Depois há John Bolton. Bolton fez carreira de ser um mentiroso ao serviço do império. A sua jogada favorita é acusar país tal e tal de possuir ou estar prestes a adquirir, armas nucleares ou biológicas. Se tal soa familiar, é porque Bolton foi um dos principais impulsionadores da Guerra do Iraque – aquela que matou um milhão de pessoas – com a desculpa das “armas de destruição massiva” que nunca ninguém deu achadas. Novamente, não é este o tipo de contexto que seria importante integrar na cobertura sobre a Venezuela? É que no caso de Bolton, ele nem sequer se esforça por esconder o que quer.

Também é engraçado que, depois do circo “humanitário” na fronteira venezuelana a 23 de Fevereiro, os Estados Unidos estejam a querer usar a destruição de um camião com “ajuda humanitária”, muito provavelmente por manifestantes da oposição, como argumento para acusar o governo venezuelano de crimes contra a humanidade. É que os crimes contra a humanidade são julgados no Tribunal Penal Internacional. E Bolton disse publicamente, a falar pela Presidência, que os Estados Unidos não reconhecem a autoridade do TPI, não colaborarão com o TPI e que tomariam medidas contra os juízes do TPI se alguma vez avançassem casos contra cidadãos americanos.

Outros citados frequentes são o Secretário de Estado Mike Pompeo e o Vice-Presidente Mike Pence. Ambos foram financiados pela indústria do petróleo, e pelos irmãos Koch em específico, que só por acaso possuem uma refinaria no Texas que processa petróleo bruto pesado. Se adivinharam que esse é o tipo de petróleo bruto presente no solo da Venezuela, parabéns.

Mais gravosa é a postura acrítica dos media em relação aos Estados Unidos e as suas lágrimas de crocodilo sobre democracia e crises humanitárias quando está neste preciso momento a decorrer a Guerra do Iémen. A Arábia Saudita, uma monarquia sem qualquer tipo de democracia, está a levar a cabo um bloqueio genocida contra o povo iemenita que já dura há um ano.

Incapazes de derrotar a resistência iemenita no campo de batalha, querem matar este povo à fome e doença. Para tal usam armas norte-americanas, que dependem de logística e manutenção norte-americanas para continuarem a ser usadas. É uma guerra que os Estados Unidos podiam travar amanhã com um estalar de dedos. Mas onde está a ajuda humanitária para o povo do Iémen?

Para as crianças do Iémen, não sobram ajudas humanitárias. Só a fome, cólera e morte.

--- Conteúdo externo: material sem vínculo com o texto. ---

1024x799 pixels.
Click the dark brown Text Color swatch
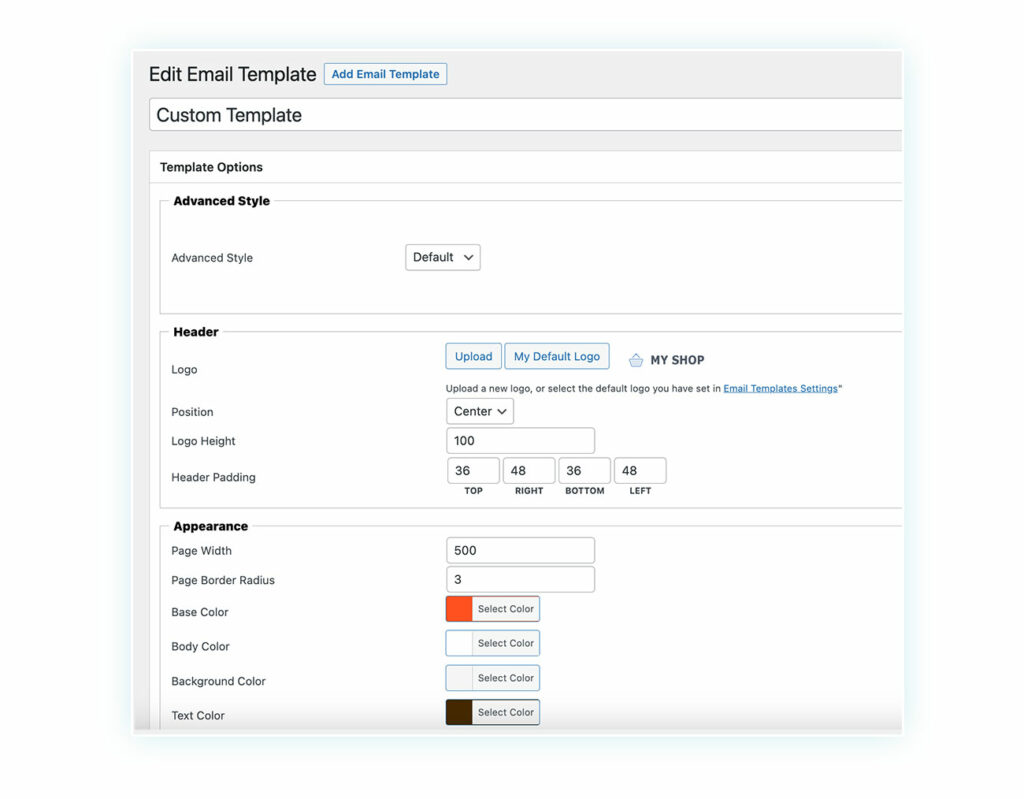[459, 712]
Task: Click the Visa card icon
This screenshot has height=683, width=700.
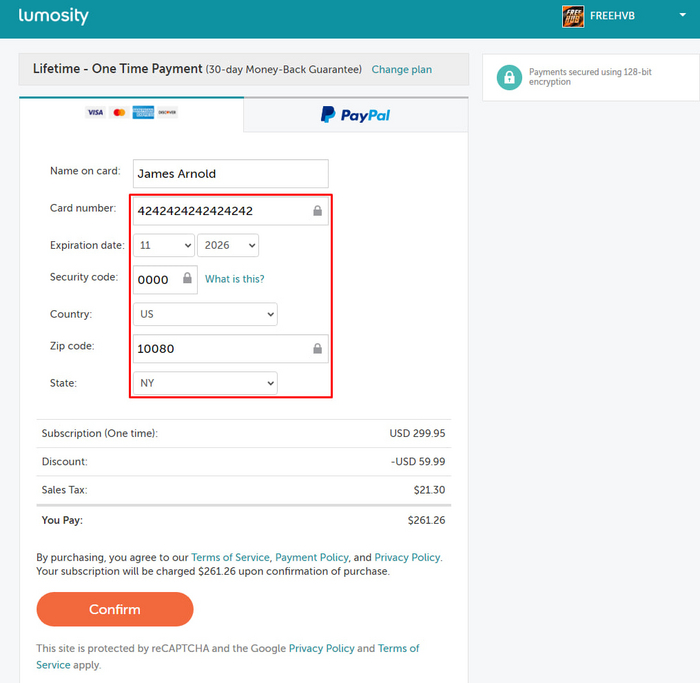Action: [95, 113]
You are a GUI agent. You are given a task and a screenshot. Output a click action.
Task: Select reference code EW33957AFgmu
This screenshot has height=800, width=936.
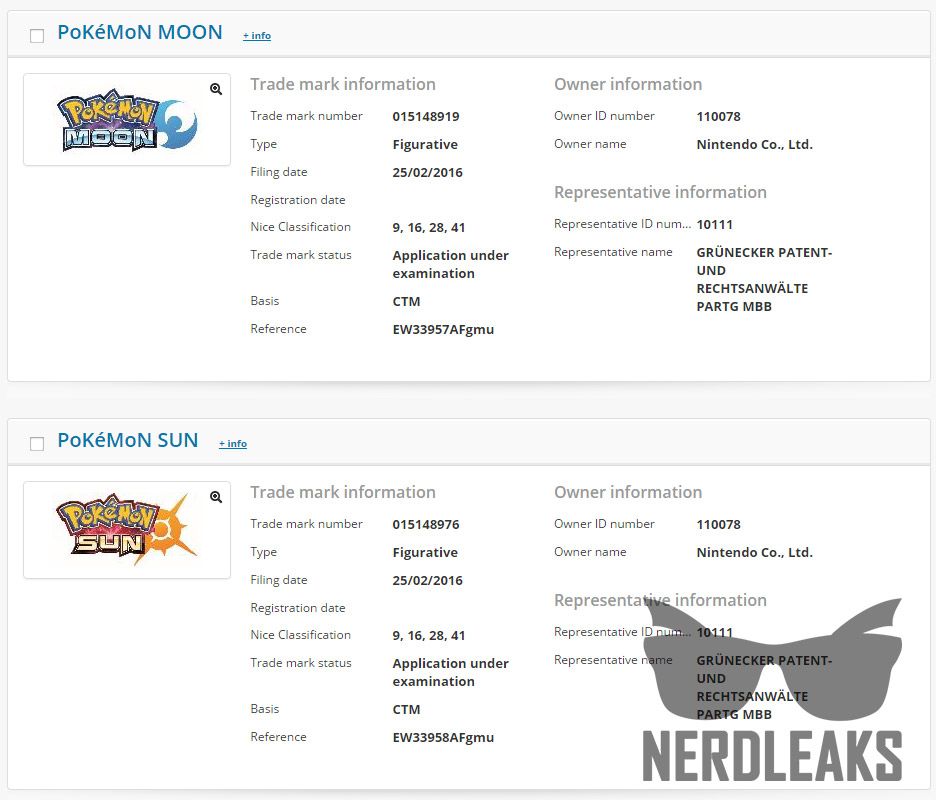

No mesmo período, 22 de Janeiro a 13 de Fevereiro, em que a RTP, SIC e TVI produziram 206 segmentos vídeo sobre a Venezuela, quantos pensam que produziram sobre o Iémen? A RTP não fez nenhum e tanto a SIC como a TVI só tinham um cada – do Papa a pedir paz.

Na verdade, usar a fome como arma não é nada de novo para os EUA. Eis a Secretária de Estado do Bill Clinton, Madeleine Albright, a dizer que valeu a pena usar sanções “contra Saddam” e matar meio milhão de crianças iraquianas.

Do lado europeu, temos o Presidente não eleito do Conselho Europeu, Donald Tusk, a lamentar a falta de mandato democrático de Maduro. Temos o Presidente francês Emmanuel Macron a criticar a violência da repressão política na Venezuela enquanto a polícia francesa anda a arrancar olhos e mãos aos coletes amarelos. Temos o Primeiro-Ministro espanhol Pedro Sanchéz a colocar ultimatos para eleições “livres” na Venezuela enquanto toda a máquina do Estado Espanhol trabalha para esmagar o independentismo catalão. É todo um festival de hipocrisia.

Já lá vão mais de duas décadas de “guerras humanitárias”. Países como o Afeganistão, Iraque, Líbia e Síria foram terraplanados. Continuar a disseminar acriticamente o argumento da defesa da democracia e direitos humanos no que toca à política externa norte-americana e europeia desafia todos os limites da credulidade. É perfeitamente compreensível que os media norte-americanos o continuem a fazer. Mas o que impele os media portugueses a fazer o mesmo?